Thanks for including a reference image of the actual car in the topshot (although that, too, looks like a toy).

Peter Vieira
Editor
Peter Vieira
37 minutes ago
Reply to  AssMatt

Mattel includes a Hot Wheel (1/64 scale) version of the Audi along with the brick kit, that’s what is pictured. Neat!

HO
HO
1 hour ago

“no longer own any of the Lego sets I grew up with”
What is wrong with you?

ShiroiJenkins
Member
ShiroiJenkins
1 hour ago

Why not just get it? The newer stuff Mattel has been putting out in the Mega Construx /Bloks line is way better than it used to be. Tempted to get the NSX myself to display next to my Lego Icons Porsche 911.

ILikeBigBolts
ILikeBigBolts
1 hour ago

I have the Lego1985 Audi Sport Quattro S1 and I loved the build. It did a very good job of looking the part without being a slavish duplication of every line and curve (not that curves were a huge part of the Quattro’s design language..).
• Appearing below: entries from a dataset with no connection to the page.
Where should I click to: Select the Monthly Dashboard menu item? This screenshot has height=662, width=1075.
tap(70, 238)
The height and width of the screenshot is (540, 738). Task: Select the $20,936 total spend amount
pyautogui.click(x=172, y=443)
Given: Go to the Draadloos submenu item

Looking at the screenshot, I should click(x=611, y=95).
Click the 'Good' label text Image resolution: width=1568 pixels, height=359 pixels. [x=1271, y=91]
I look at this one, though, and see “plastic model, just with studs instead of superglue”. Too many pieces that look like custom one-offs (doors, hood, pillars…) to make me really happy with the design.

Martin Dollinger
Martin Dollinger
2 hours ago

Like most car models made from bricks (LEGO or other), this sits deep in „uncanny valley“ territory for me.

ToyotaTaxPayer
ToyotaTaxPayer
2 hours ago

I have the Porsche 911 and classic mustang creator kits. Fun to build and look good but ridiculously priced like all Lego kits. Those matchbox ones look tempting.

Live2ski
Member
Live2ski
1 hour ago
Reply to  ToyotaTaxPayer

Those Lego sets are much bigger than this set. There are smaller sets like Speed Champions which are priced similar.